3. In fact, commercial relations between Israel and Brazil have grown significantly in the past five years, and today Brazil receives approximately 2% of Israeli exports. Israel-Brazil bi-lateral agreements include the Agreement for the Cooperation in the Field of Agriculture, and the Bilateral Cooperation Agreement for Research and Industrial Development in the Private Sector (established in February 2007, aims also at increasing the number of Brazilian graduates in Israeli research centers).
4. See http://brasilia.mfa.gov.il/mfm/web/main/document.asp?SubjectID=18367
5. Among the Israeli companies established in Brazil are GVT and Beecontact (Telecom), Elbit (aviation), Teva (Pharmaceutics), Netafim, Naan Dan, Plastro, Beramd e Amiad (agro-technology and irrigation), Iscar (tools), Straus Elite (Coffee), not to mention the Hagana private security service.
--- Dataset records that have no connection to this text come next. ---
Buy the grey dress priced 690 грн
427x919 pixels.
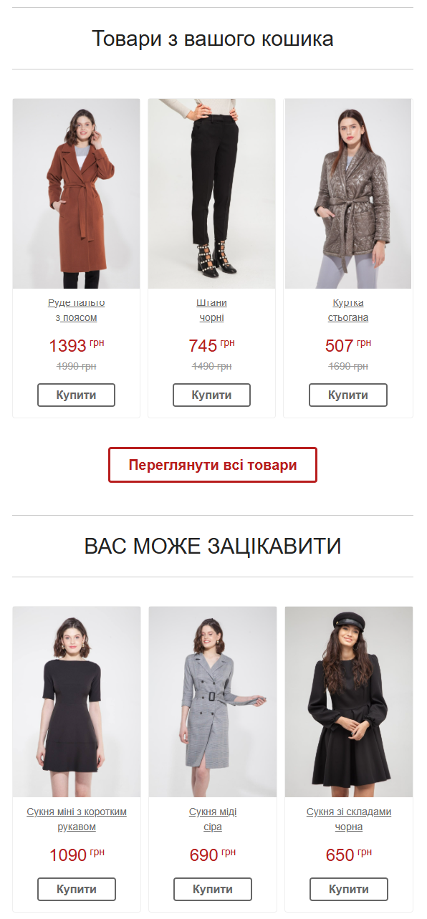pyautogui.click(x=213, y=889)
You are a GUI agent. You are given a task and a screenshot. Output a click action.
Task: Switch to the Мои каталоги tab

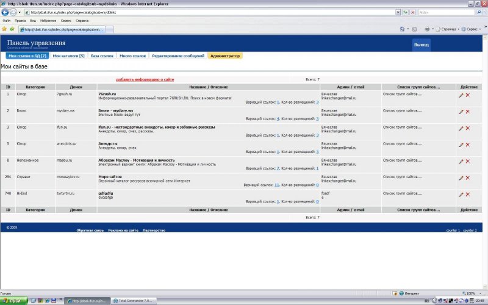[x=68, y=56]
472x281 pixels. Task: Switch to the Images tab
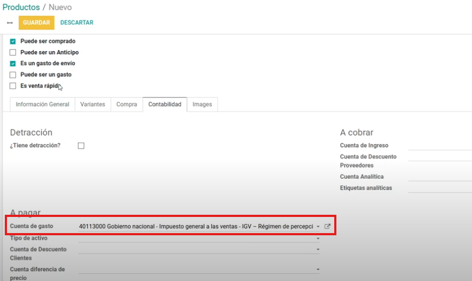pos(202,104)
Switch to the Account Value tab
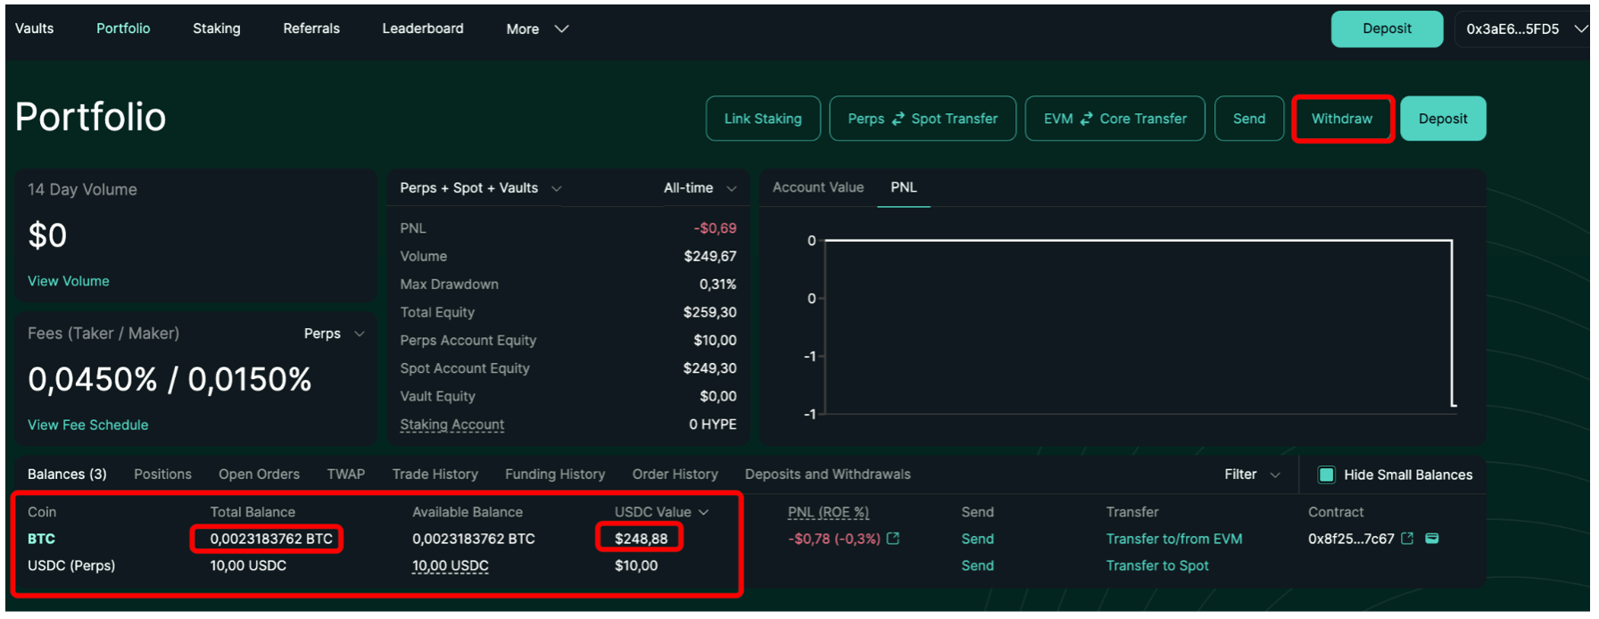This screenshot has height=619, width=1599. tap(817, 187)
6. See http://www.lexuniversal.com/pt/news/2008
7. With a small internal market, Israeli economic growth depends on exportation, 70% of which is tax free, due to a large amount of FTAs and other preferential trade agreements. Israel’s economy is largely dependent on the free trade agreements it has established in the past decades, with the USA, European Union, European Free Trade Association (EFTA), Canada, Mexico and Turkey. Adding to these, Israel has preferential trade agreements with Jordan and Egypt. In 1995, 46% of exportation went to Europe, 32% to the Americas, 12% to Asia and 9% to other countries. See Ministry of Industry & Trade, Foreign Trade Department, International Division. See
http://www.israeltrade.gov.il/NR/exeres/7043FD5E-AD1C-40CA-B330-B01EE42CBAF1.htm
8. The development of the campaign in Brazil has not coordinated efforts with Argentina, Paraguay, and Uruguay. Distances are very wide in South America, which means contact is always virtual, and meetings are very difficult to happen. This may be possible to achieve at the next parallel civil society meeting during the official Mercosur meeting in Tucumán, Argentina. Also, it would be important to include the topic at the next South American regional meeting of the UN Committee for the Realization of the Inalienable Rights of the Palestinian People, which is supposed to be held in Chile, before the end of the year.